Como exposición del carácter del Fujimori que adoptaba decisiones audaces con resolución corajuda, el libro cumple su cometido, pero conviene señalar que el autor señala que su obra “es incompleta, fragmentaria, inconcluyente; rechaza ser ‘verdadera’ y ‘completa’” porque omite unos episodios, aborda otros en líneas livianas y pondera “de manera discutible lo que es importante”. Esta declaración trae a la memoria que el libro no considera con detalle entre sus temas situaciones muy controversiales como el control político fáctico e ilegítimo de aparatos del Estado para servir intereses políticos de coyuntura. Una omisión notoria que se advierte también en el abordaje del asunto de la corrupción durante la presidencia de Fujimori; al respecto el libro no presenta más contenidos que una exposición muy sucinta y tangencial de los “grupos de poder” encumbrados en el gobierno desde 1996, y el feo asunto del tráfico de armas para las FARC de Colombia. Empero, en la sección “El mito de ‘la gran corrupción’” el libro presenta elementos de juicio inobjetables que diluyen imputaciones de corrupción sobre la persona de Fujimori, porque no existen evidencias al respecto y ni siquiera denuncias a 23 años de terminado su gobierno.

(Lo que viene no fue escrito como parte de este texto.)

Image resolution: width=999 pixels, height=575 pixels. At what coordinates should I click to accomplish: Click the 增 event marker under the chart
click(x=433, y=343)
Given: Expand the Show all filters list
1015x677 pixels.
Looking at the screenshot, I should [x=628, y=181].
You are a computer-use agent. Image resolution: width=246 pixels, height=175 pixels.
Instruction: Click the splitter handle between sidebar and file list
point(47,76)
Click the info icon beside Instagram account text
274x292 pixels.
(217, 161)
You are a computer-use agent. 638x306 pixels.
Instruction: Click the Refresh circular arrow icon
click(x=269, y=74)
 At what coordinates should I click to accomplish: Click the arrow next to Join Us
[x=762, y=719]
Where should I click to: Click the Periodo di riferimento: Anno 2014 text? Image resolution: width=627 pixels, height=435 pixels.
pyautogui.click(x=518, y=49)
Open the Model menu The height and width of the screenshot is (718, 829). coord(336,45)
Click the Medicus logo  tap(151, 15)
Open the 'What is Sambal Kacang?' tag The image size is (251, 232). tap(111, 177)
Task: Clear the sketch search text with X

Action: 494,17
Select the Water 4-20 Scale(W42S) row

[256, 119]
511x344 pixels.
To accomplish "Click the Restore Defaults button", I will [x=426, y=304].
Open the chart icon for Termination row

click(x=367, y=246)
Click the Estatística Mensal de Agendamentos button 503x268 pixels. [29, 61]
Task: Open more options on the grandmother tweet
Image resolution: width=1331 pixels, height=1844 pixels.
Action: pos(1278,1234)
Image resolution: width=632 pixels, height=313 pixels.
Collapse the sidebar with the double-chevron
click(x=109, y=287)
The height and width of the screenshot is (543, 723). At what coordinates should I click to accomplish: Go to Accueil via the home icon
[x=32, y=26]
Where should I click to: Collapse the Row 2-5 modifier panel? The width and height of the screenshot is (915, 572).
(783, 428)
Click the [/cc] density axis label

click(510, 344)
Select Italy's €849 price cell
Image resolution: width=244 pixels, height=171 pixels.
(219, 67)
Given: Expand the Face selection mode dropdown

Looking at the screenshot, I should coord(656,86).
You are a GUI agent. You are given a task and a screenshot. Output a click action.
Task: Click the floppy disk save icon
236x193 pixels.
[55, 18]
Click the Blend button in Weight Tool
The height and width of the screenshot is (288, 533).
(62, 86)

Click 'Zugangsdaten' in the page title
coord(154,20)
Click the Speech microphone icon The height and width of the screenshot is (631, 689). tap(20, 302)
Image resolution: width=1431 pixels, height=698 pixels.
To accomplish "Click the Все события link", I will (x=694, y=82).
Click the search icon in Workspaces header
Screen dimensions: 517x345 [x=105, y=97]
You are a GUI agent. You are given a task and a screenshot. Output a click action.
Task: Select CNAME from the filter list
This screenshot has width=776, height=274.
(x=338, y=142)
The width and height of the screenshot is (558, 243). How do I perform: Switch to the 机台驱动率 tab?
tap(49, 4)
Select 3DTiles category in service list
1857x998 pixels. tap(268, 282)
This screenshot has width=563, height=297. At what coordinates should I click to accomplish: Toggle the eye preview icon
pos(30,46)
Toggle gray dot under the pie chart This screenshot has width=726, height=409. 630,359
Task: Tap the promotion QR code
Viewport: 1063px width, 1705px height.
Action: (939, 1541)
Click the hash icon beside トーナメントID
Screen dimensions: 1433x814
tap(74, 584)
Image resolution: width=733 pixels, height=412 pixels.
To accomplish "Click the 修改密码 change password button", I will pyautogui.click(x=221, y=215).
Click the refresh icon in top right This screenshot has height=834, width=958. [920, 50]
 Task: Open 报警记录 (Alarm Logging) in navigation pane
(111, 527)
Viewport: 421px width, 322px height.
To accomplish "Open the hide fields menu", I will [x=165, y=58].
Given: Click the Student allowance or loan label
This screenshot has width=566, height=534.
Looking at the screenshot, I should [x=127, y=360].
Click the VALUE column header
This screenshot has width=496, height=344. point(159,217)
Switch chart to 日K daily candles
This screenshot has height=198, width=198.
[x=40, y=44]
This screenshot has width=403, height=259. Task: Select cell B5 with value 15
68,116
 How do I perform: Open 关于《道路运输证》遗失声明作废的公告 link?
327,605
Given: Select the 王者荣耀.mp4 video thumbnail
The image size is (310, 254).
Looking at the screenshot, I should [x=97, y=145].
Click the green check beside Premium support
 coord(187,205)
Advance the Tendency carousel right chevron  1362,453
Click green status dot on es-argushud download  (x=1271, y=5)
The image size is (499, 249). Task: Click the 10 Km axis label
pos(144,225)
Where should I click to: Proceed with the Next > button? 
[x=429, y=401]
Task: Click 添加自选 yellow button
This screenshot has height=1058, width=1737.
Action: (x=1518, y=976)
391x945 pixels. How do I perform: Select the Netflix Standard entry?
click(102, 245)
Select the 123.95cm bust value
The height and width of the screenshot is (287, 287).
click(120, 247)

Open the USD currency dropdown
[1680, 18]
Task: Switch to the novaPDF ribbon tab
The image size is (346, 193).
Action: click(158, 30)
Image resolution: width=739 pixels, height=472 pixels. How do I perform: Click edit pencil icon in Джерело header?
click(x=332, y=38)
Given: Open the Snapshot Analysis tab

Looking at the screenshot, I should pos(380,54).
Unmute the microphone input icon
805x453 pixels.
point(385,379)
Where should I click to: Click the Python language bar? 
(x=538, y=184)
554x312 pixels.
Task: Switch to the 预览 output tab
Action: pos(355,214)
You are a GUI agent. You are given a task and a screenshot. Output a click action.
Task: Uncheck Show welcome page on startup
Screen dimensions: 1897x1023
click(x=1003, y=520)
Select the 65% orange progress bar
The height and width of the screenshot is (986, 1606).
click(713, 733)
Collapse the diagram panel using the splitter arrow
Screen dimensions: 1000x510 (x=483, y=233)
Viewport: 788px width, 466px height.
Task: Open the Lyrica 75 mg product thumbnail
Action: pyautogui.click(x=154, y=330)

“La otra memoria” cierra con una suerte de ensayo del autor sobre el odio político en el Perú republicano, centrado en señalar al “civilismo” tantas veces redivivo como el agente de esa pasión malsana o sentimiento intenso de repulsa, del que dice el autor -citando a Freud- es un estado del “yo” que desea destruir la fuente de su infelicidad causada por lo que se considera un agravio recibido. El odio político, que es presentado por el autor en su derrotero histórico hasta el presente y que se ha cebado en las figuras que en ese tiempo largo actuaron como “parteaguas” en la vida política de nuestro país: Leguía, Haya de la Torre, Velasco y Fujimori en el siglo pasado. La razón expuesta de ese odio político innegable y de larga duración contra esos personajes es, para el autor, el sentimiento civilista de saberse despojados por tiempos del poder político que acompañaba a su poder económico que les permitía considerarse “los dueños del país”. Leguía, Velasco y Fujimori, cada cual en su tiempo y a su manera, crearon una nueva clase política que materializó ese despojo y el odio consecuente de los afectados, aunque los civilistas (oligárquicos) nunca perdieron su poder económico. Haya amenazó hacer lo propio con su doctrina y la fuerza del partido aprista, y fue también sujeto del odio civilista que instrumentó incluso a los militares. Rodríguez esboza bien y en breve el derrotero del civilismo como agente del odio político, que tiene avatares sucesivos cambiando de nombre, pero no de naturaleza hasta los “caviares” de hoy en día.
Es cuando el lector ha terminado de leer el libro que alcanza a comprender que el autor haya citado en página preliminar estas líneas del poeta Percy Shelley: “Mi nombre es Ozymandias, el gran rey. ¡Contemplad mi obra, poderosos, y desesperad!”